Seismic imaging across a rupture-limiting section boundary of the Alpine Fault, New Zealand

The Alpine Fault in Aotearoa New Zealand is a major plate boundary strike-slip fault, that has hosted great earthquakes in the past and is forecast to have a high chance of hosting an earthquake of magnitude 7 or greater in the next fifty years. The fault is thought to be segmented based on changes in fault geometry and kinematics, with sections rupturing both individually and in combination. We focus on an area where the fault is thought to transition between a vertical geometry to a dipping geometry, which has been a rupture boundary in past earthquakes. Specifically, surface mapping indicates that the fault changes from a near-vertical orientation in the South Westland Section, to dipping ~60-45° to the SE in the Central Section, but it is unclear how this change is accommodated in the subsurface.

 

We image the subsurface at this section boundary using both a temporary seismic array deployed along the fault and long-term seismic stations. We use teleseismic earthquakes to generate receiver functions which are sensitive to crustal structure below seismic stations.
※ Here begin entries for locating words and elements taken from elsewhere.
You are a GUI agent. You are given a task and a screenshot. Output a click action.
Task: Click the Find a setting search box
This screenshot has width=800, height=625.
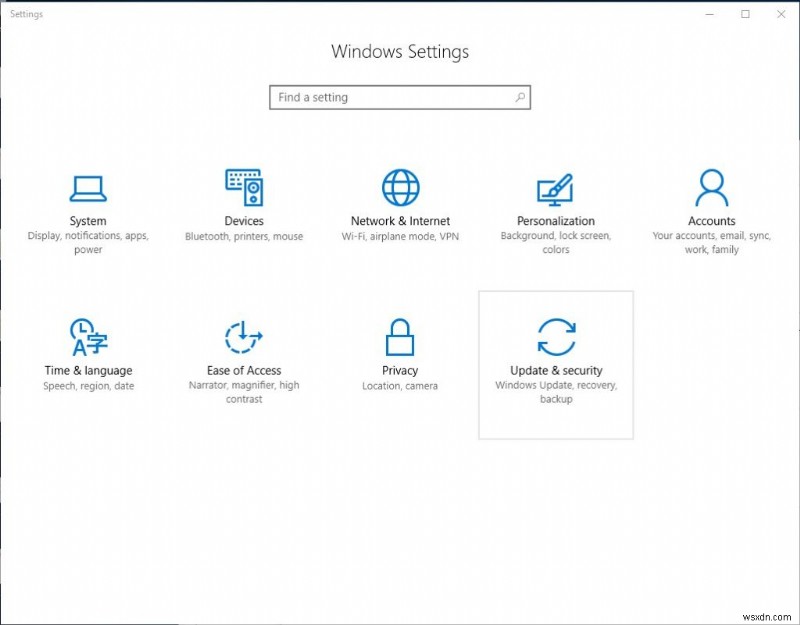(390, 97)
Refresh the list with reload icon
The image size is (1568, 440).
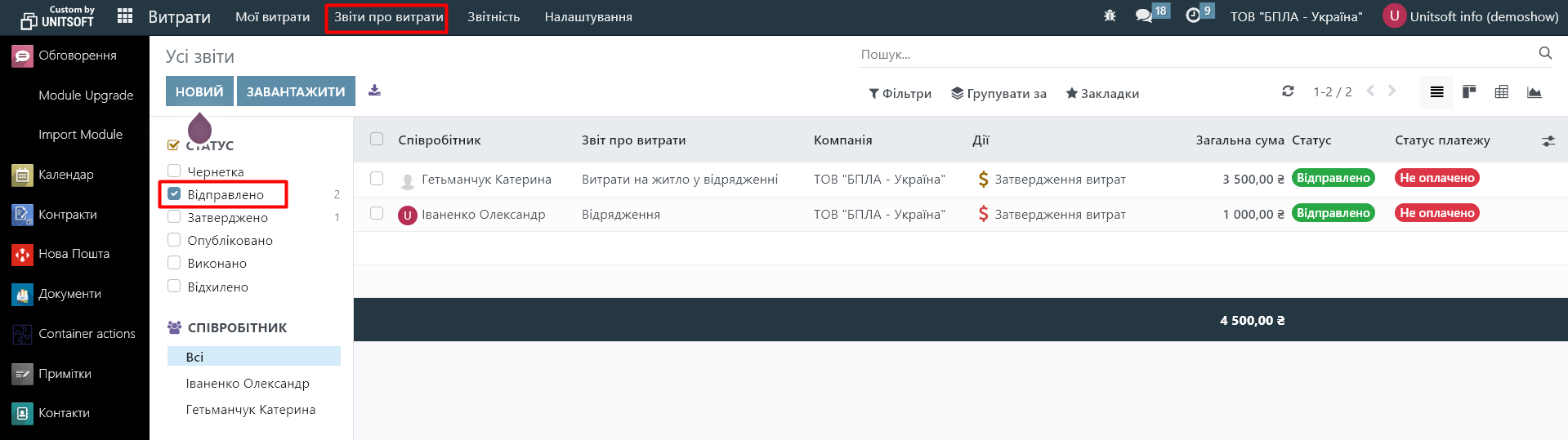click(x=1288, y=91)
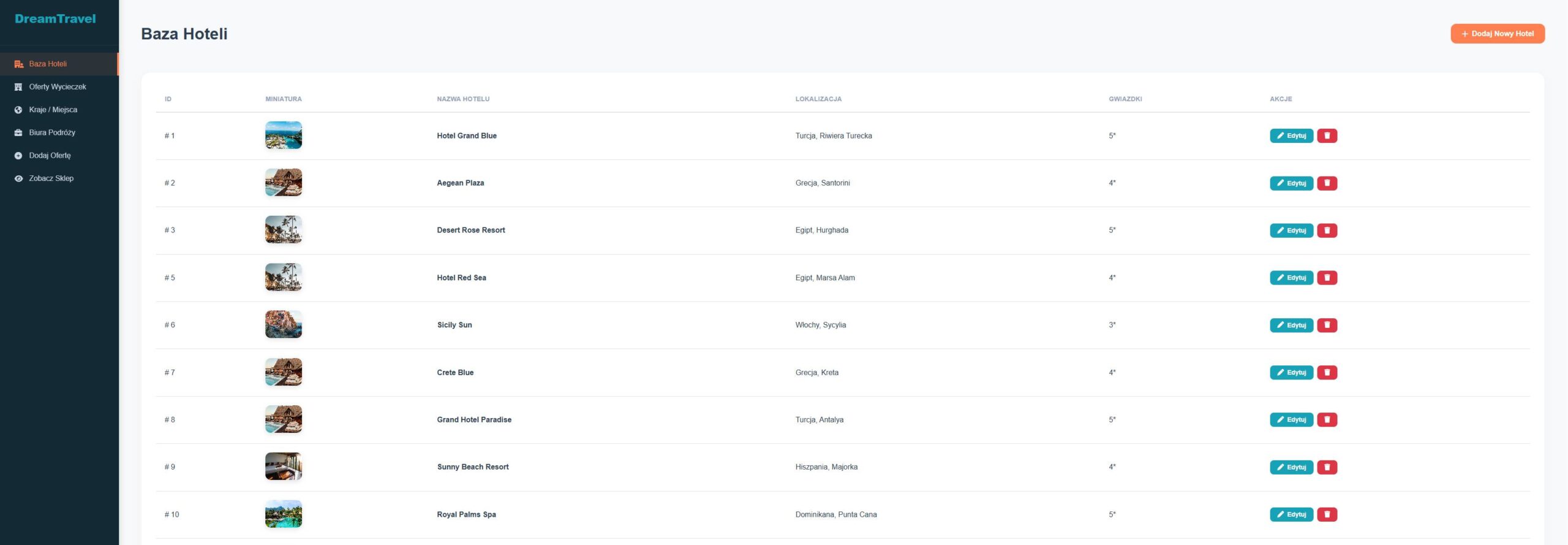Delete Royal Palms Spa via trash icon
1568x545 pixels.
click(x=1327, y=514)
Using both velocity inversion and common conversion point stacking, we find there are distinct crustal structures on either side of the surface fault trace. Our results indicate that the southern vertical fault section may continue to the north past the segment boundary, and that both a vertical and dipping fault may co-exist beyond the segment boundary. This is consistent with microseismicity and previous tectonic studies, and has implications for fault rupture scenarios.